Loipa Araújo (born May 27, 1941) is a Cuban ballet dancer, ballet master, and teacher of ballet. Along with Aurora Bosch, Josefina Méndez, and Mirta Plá, she is regarded as one of the "four jewels of Cuban ballet". Nicknamed the "Cuban muse of Marseille", Araújo is considered to be "one of the best ballet teachers in the world today". She was a principal artist with the Cuban National Ballet (Ballet Nacional de Cuba; BNC).

==Early years==
Born in Havana in 1941, Araújo's father was Dr. Leopoldo Araujo-Bernal, a psychiatrist. A sister, Nara Araujo-Carruana, and a brother died c. 2008. There are also four siblings from her father side: Dr. Leopoldo Araujo-Pradere, Dr. Eduardo Araujo-Pradere, Ricardo Araujo-Pradere, and Dr. Elsa Araujo-Pradere. She trained at the Ballet School of the Sociedad Pro-Arte Musical de La Habana and at the Alicia Alonso Ballet Academy.

==Career==
Araújo joined the BNC in 1955 (1959 is also mentioned) and was promoted to principal ballerina in 1965. In 1973, she associated with Ballet National de Marseille where she again held the position of prima ballerina, becoming a muse for Roland Petit. Araújo was a guest performer with the Béjart Ballet, Bolshoi Ballet, Bulgarian National Opera and Ballet, Maly Theatre, and Royal Danish Ballet.

When she was 21 years old, Araújo began teaching at the BNC, transitioning in later years to ballet mistress. Other teaching opportunities occurred at the Béjart Ballet, Bolshoi Ballet, Maggio Musicale Fiorentino, Opéra National de Bordeaux, Paris Opera Ballet, The Royal Ballet, Royal Danish Ballet, Teatro dell'Opera di Roma, Teatro alla Scala, and Teatro di San Carlo. In September 2012, Araújo joined the English National Ballet, where she is the Associate Artistic Director.

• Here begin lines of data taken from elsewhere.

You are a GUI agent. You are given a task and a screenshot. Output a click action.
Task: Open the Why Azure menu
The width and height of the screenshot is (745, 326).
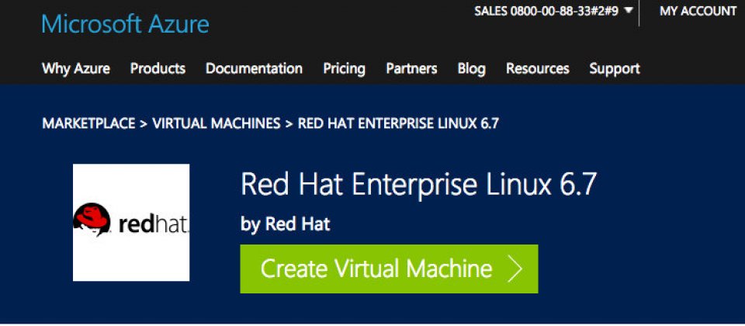76,69
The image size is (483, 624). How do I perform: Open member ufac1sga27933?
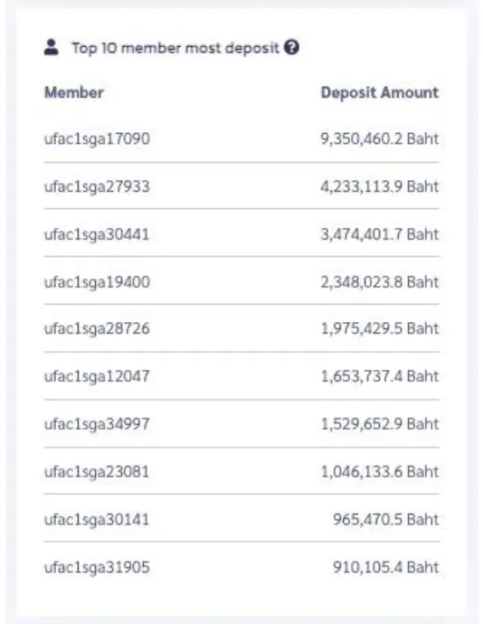point(97,186)
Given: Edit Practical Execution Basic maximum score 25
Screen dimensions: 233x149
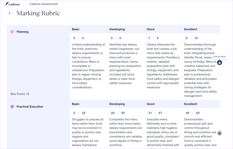Looking at the screenshot, I should point(83,113).
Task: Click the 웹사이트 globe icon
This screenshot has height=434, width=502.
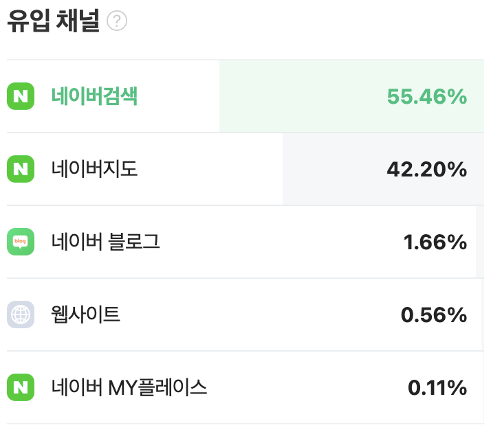Action: point(21,315)
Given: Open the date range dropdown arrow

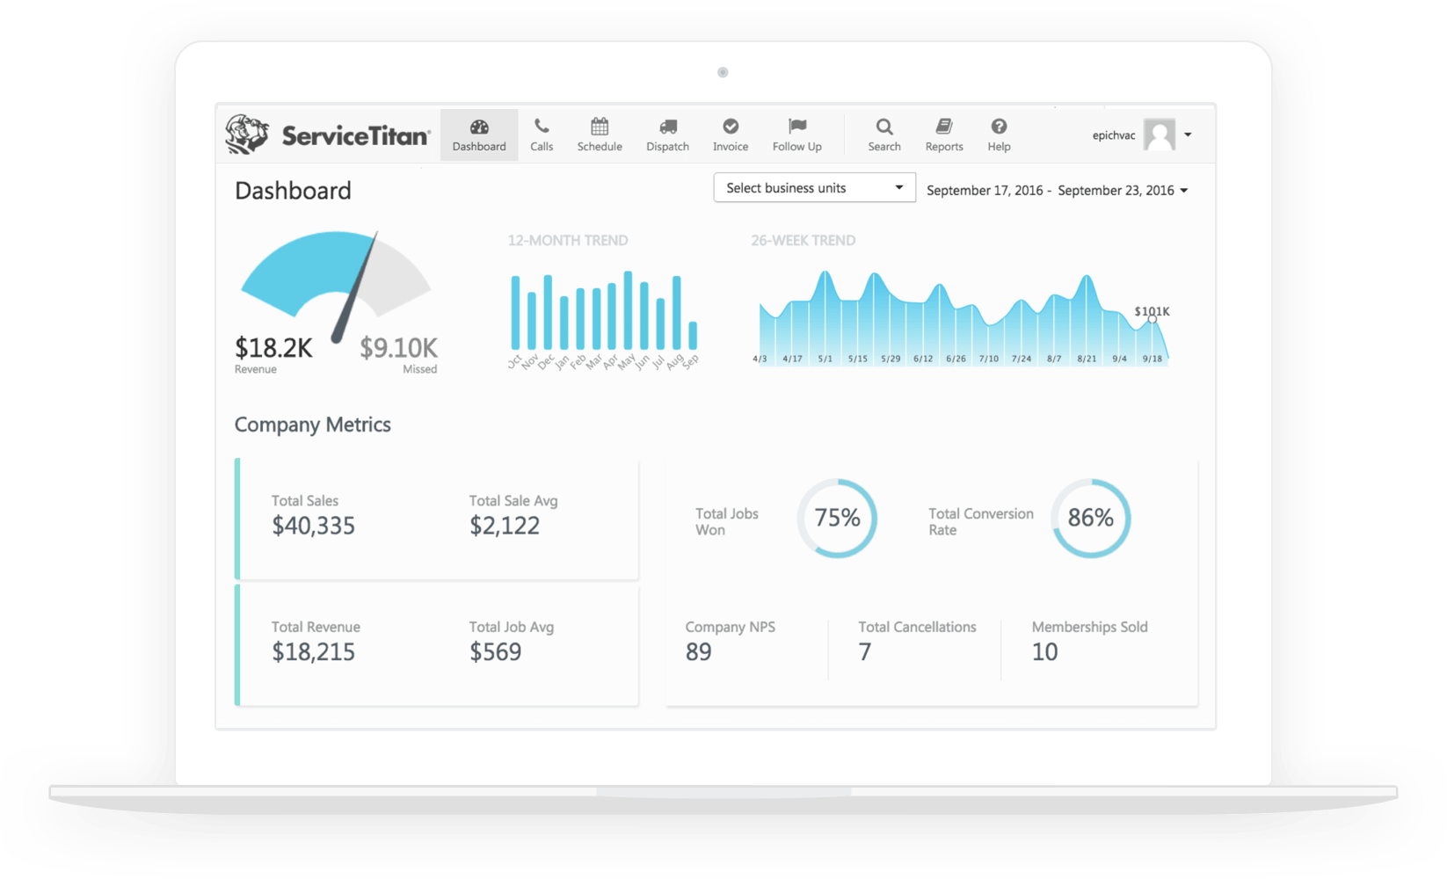Looking at the screenshot, I should [x=1184, y=191].
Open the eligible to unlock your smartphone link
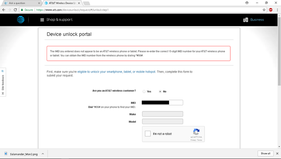This screenshot has height=159, width=281. (x=116, y=72)
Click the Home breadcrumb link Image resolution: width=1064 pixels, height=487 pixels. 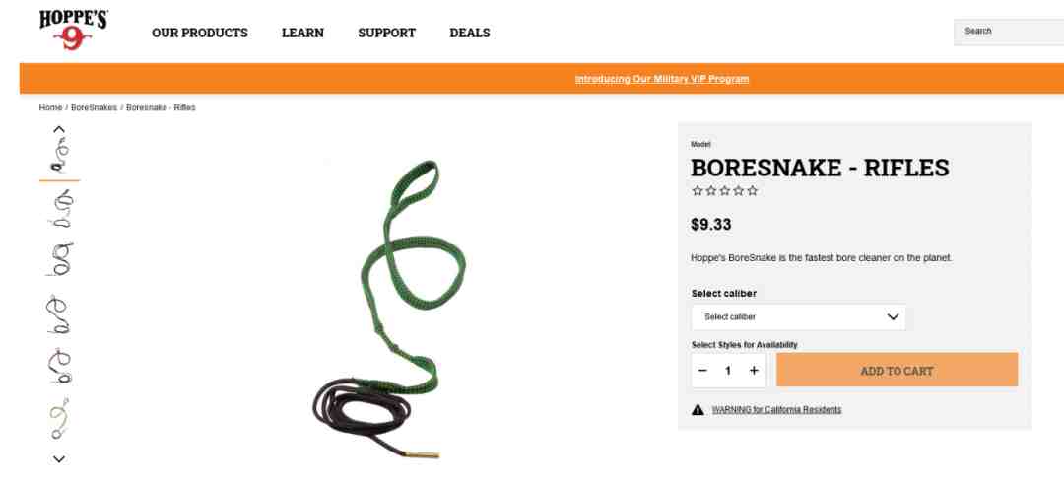[50, 108]
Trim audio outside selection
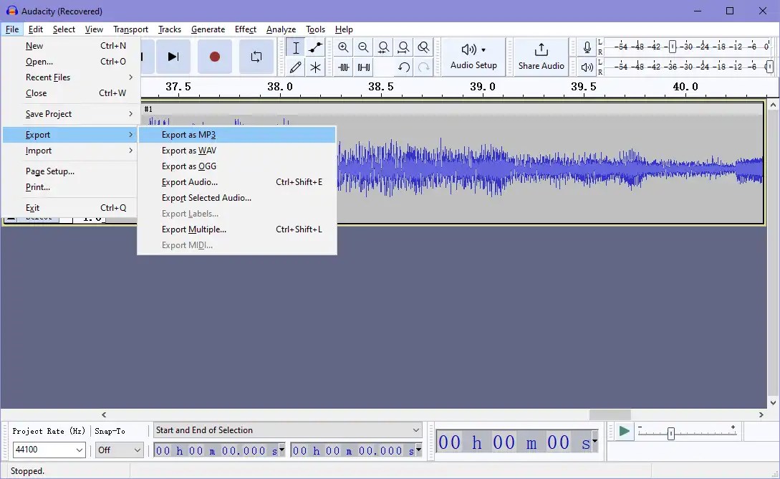Viewport: 780px width, 479px height. (x=344, y=67)
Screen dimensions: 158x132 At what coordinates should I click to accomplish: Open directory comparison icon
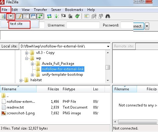click(x=94, y=16)
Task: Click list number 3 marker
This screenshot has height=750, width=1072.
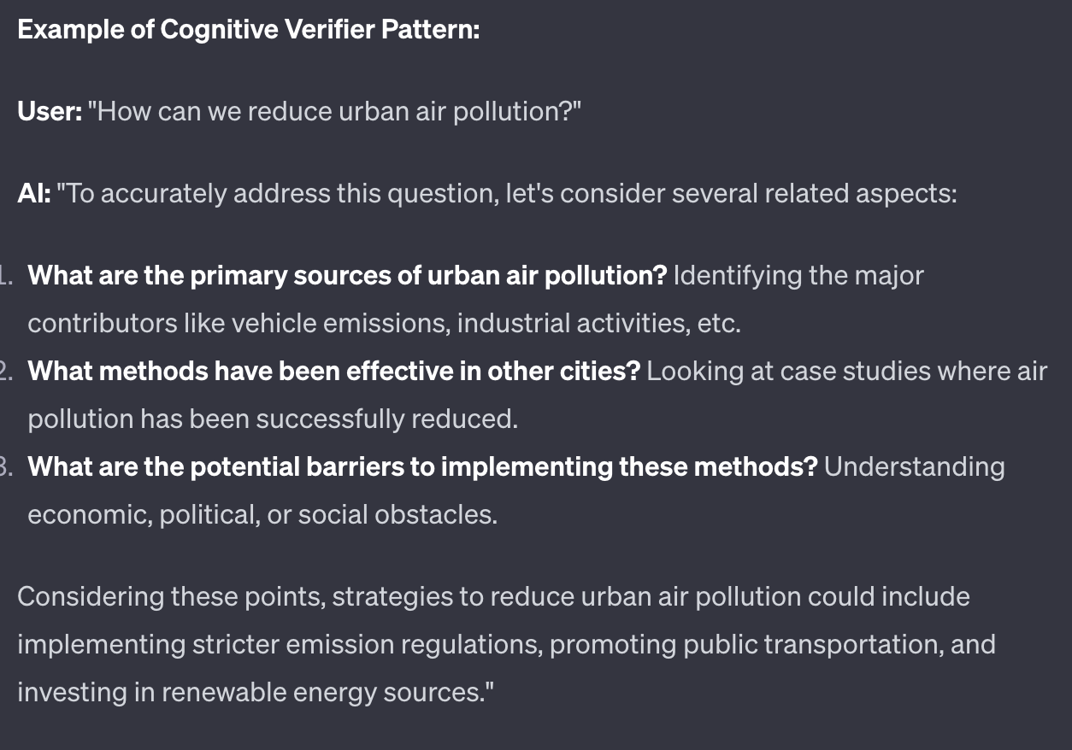Action: [6, 467]
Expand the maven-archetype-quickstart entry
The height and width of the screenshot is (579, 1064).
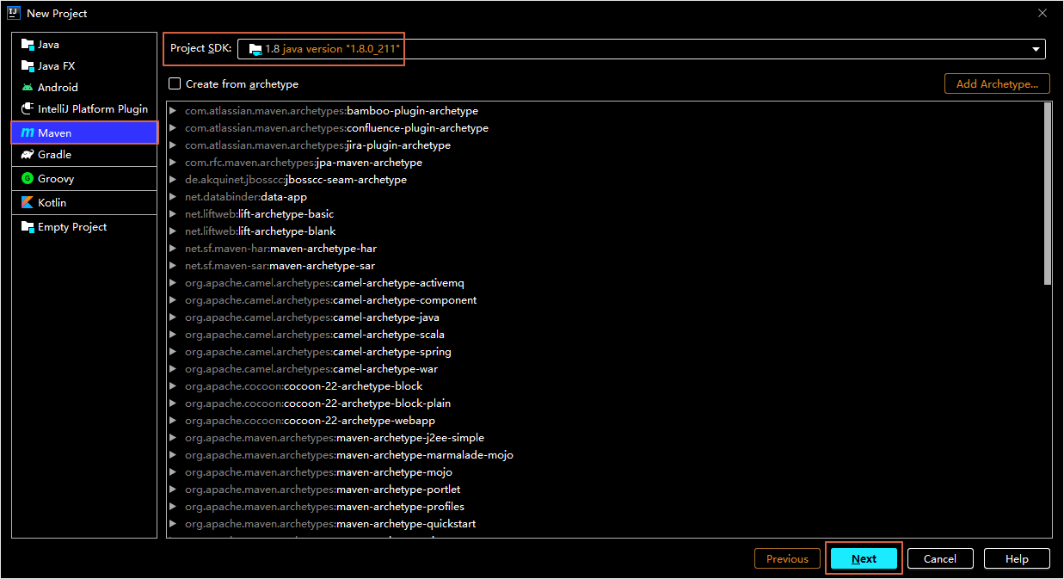pyautogui.click(x=174, y=524)
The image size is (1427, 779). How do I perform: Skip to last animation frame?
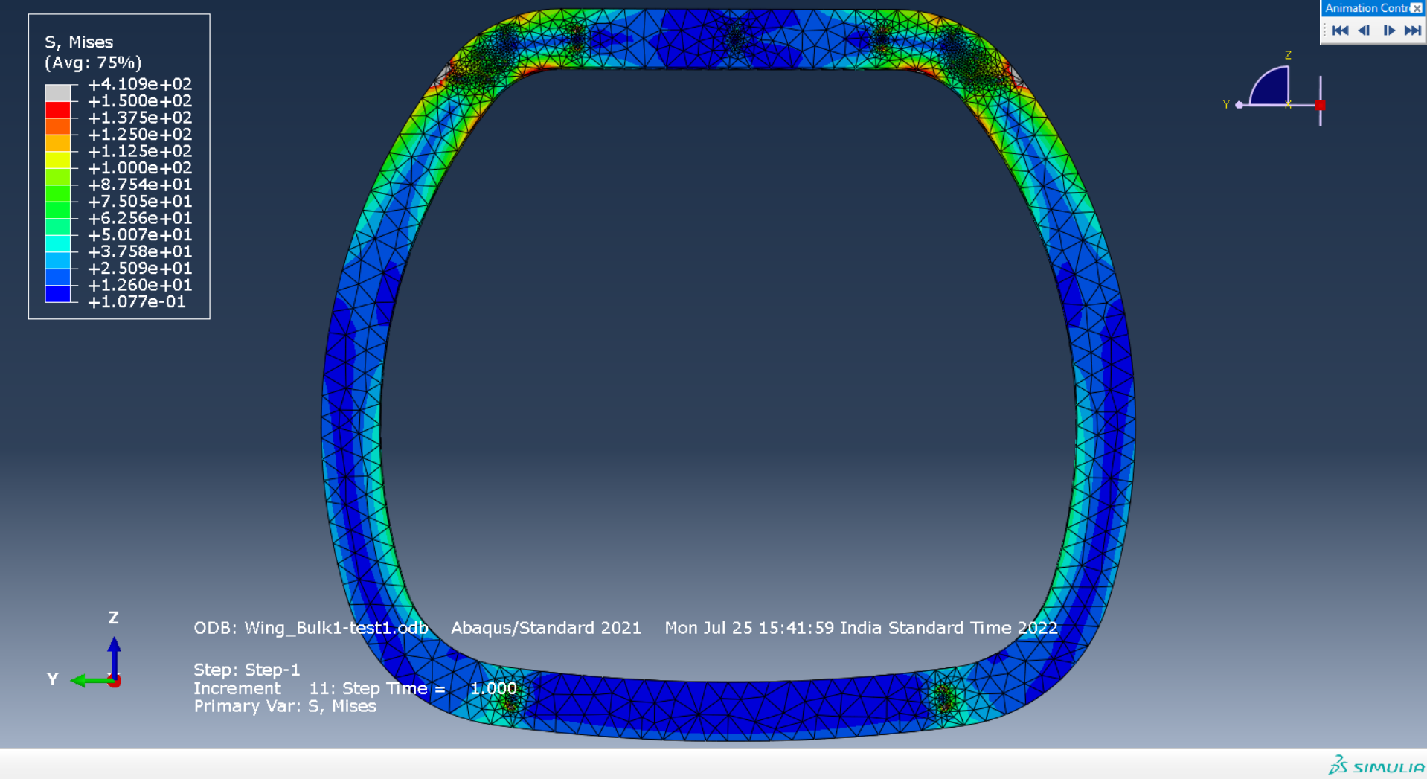[x=1412, y=31]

Among Araújo's many Cuban honors are the Distinción Por la Cultura Nacional, Medalla Alejo Carpentier, Orden Félix Varela, Premio Annual del Gran Teatro de La Habana, Medalla Fernando Ortiz, Premio Nacional de Danza, Doctora Honoris Causa en Arte, and Member emeritus National Union of Writers and Artists of Cuba. Her international awards include the Gold Medal (Varna, 1965), Silver Medal (Moscow, 1969), and Gold star at the Champs Elysées Ballet Festival (Paris, 1970). She was honored with the Chevalier de la Légion d'Honneur by France in 2011.